Segment Start: Information shown
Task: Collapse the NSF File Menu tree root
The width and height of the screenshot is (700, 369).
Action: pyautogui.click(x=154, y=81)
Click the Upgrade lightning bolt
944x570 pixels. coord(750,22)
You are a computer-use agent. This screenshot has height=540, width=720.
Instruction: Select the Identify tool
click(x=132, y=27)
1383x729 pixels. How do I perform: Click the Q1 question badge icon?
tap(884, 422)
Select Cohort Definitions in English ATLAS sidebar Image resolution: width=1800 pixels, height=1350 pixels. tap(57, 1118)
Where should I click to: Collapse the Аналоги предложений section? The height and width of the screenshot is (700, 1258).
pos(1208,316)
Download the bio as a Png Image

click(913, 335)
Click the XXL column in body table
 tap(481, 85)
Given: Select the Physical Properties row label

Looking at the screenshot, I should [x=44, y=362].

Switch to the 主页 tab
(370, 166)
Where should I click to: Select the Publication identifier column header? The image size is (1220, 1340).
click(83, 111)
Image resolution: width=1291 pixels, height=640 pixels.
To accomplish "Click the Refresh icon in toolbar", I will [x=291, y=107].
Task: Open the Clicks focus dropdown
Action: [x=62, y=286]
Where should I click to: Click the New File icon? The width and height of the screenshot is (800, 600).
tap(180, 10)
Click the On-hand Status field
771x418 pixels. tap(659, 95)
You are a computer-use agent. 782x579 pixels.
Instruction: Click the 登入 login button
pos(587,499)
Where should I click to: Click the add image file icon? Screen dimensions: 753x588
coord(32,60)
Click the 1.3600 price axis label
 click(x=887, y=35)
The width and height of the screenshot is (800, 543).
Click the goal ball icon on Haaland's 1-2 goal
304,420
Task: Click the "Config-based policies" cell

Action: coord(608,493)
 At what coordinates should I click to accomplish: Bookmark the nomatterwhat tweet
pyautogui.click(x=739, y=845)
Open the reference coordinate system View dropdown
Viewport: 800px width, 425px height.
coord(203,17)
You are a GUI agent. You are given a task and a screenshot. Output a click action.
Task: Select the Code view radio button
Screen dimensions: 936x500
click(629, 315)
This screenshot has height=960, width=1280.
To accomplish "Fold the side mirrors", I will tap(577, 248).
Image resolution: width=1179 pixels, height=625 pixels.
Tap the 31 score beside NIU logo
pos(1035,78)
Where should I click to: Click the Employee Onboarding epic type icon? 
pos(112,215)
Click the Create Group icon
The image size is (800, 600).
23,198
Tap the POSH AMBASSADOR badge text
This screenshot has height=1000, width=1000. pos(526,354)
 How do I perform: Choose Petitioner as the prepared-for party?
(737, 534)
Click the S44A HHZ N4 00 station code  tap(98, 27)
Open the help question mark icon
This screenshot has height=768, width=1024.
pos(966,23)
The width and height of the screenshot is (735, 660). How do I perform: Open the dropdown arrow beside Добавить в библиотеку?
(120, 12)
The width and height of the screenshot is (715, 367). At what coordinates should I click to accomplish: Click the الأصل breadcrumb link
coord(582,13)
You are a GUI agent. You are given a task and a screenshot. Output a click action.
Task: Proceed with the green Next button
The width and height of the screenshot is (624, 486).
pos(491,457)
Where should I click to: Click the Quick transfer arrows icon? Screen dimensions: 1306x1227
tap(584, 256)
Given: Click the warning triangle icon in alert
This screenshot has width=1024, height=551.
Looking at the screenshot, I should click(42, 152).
Segment End: Information shown
About this task>
Nothing but the lines from the one with "Given: Click the" through the end of the data above should be repeated, each exactly as it stands.

Exercise response>
Given: Click the warning triangle icon in alert
This screenshot has width=1024, height=551.
Looking at the screenshot, I should click(42, 152).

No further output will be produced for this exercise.